(Reading text)
************

Monday, June 28, 2010

PIVIXKI = Anthony Pateras + Max Kohane. That's piano and assorted keyboards meshing it up w/ some of the most frenetic percussion you've ever heard. Recommended to fans of Discordance Axis, Cecil Taylor, Iannis Xenakis and Naked City. Debut full-length CD, Gravissima, will be out on Lexicon Devil in early August.
FRED ANDERSON R.I.P. 1929-2010
LexDev is taking a break. Back soon...

Sunday, June 20, 2010

I'm posting this clip, "Teenage Riot" by SONIC YOUTH, because A) It remains a great song; B) I just saw it for the first time in a long time on a DVD compilation a friend gave me; and C) its array of micro-second clips featuring appearances by the likes of Harvey Pekar, D. Boon, Minor Threat, Tom Waits, Half Japanese, MC5, Pussy Galore, Birthday Party, Daniel Johnston, Joni Mitchell, Black Flag, Patti Smith, Sun Ra, Stooges, Mark E. Smith and many more (essentially a grab-bag of SY's influences)still makes it a hoot. Lighten up, enjoy!

















Tuesday, June 15, 2010

New York-based saxophonist Darius Jones made quite a splash last year w/ the release of his debut as bandleader, Man'ish Boy, on the AUM Fidelity imprint, a label which, along w/ Eremite, ranks as the finest avant-jazz imprint of the last 10-15 years. Upon first listen, and the subsequent half-dozen listens thereafter, it didn't make much of an impact w/ my psyche. Admittedly I was listening to it on a shitty little stereo placed in the corner of a fairly large and echo-laden warehouse, the effect being a kind of tin-like coldness which gave the disc no surge nor warmth, so when it received a 5-star rave review in The Weekend Australian, of all publications, I was a little stumped. Was I missing out on something special: the birth of The Next Coltrane? David S. Ware took that mantle nearly 20 years back, when he started making a serious dent w/ his quartet releases on the Silkheart label. So far as I'm concerned, he still owns it. It took for me to play a copy on my own shitty, cheap stereo at home for it to take effect. In the warmth of my own living room with nothing to bother me, it took hold. Man'ish Boy sees Darius in a trio format w/ Cooper-Moore playing the diddley-bo (a one-string bass of sorts) and Rakalam Bob Moses on percussion. The sound itself isn't too far removed from Ornette's trio recordings from the early '60s, or Coltrane just before he started gobbling LSD and heading for the stars. In other words, it possesses a sound of real classicism in the Blue Note/Impulse! sense of the word, and Cooper-Moore's bo-diddley, capable of emitting a low-end rumble along w/ funky plucking, gives the music a real momentum, like it's always on the move. I'm now convinced: Man'ish Boy is one of the finest American jazz albums of the last decade.

************

(Data segment)

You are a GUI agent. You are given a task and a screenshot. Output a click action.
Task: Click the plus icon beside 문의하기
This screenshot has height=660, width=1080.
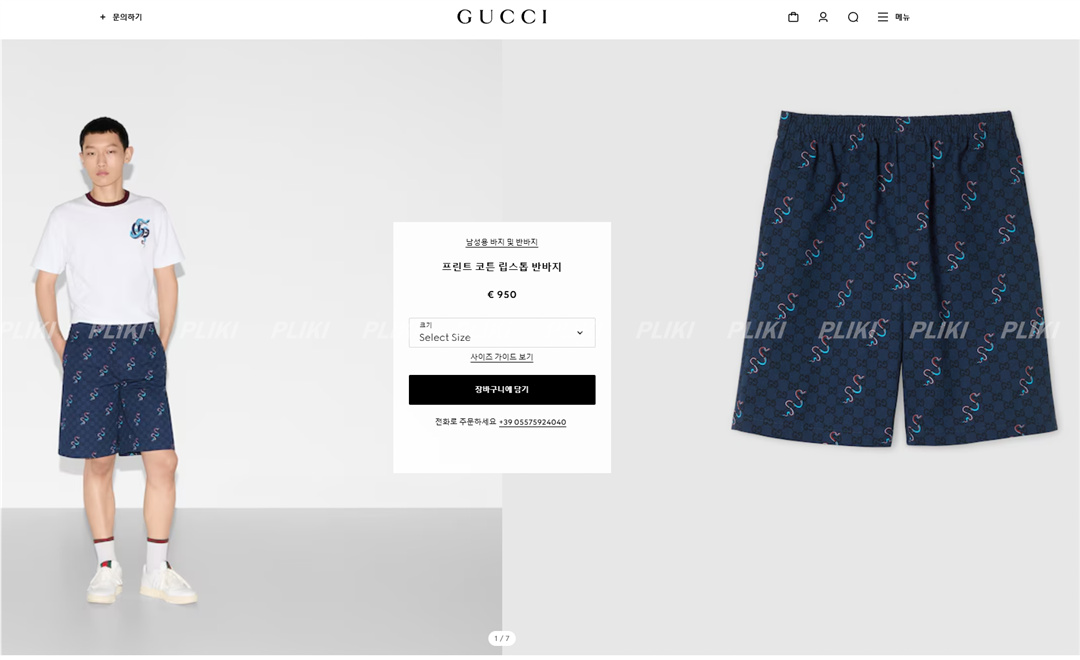(103, 17)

************

(Work to complete)
Reproduce the stretch of the music blog text from "PIVIXKI = Anthony" through "break. Back soon..." word for word. Rely only on the music blog text, not on the material.

(Written answer)
PIVIXKI = Anthony Pateras + Max Kohane. That's piano and assorted keyboards meshing it up w/ some of the most frenetic percussion you've ever heard. Recommended to fans of Discordance Axis, Cecil Taylor, Iannis Xenakis and Naked City. Debut full-length CD, Gravissima, will be out on Lexicon Devil in early August.
FRED ANDERSON R.I.P. 1929-2010
LexDev is taking a break. Back soon...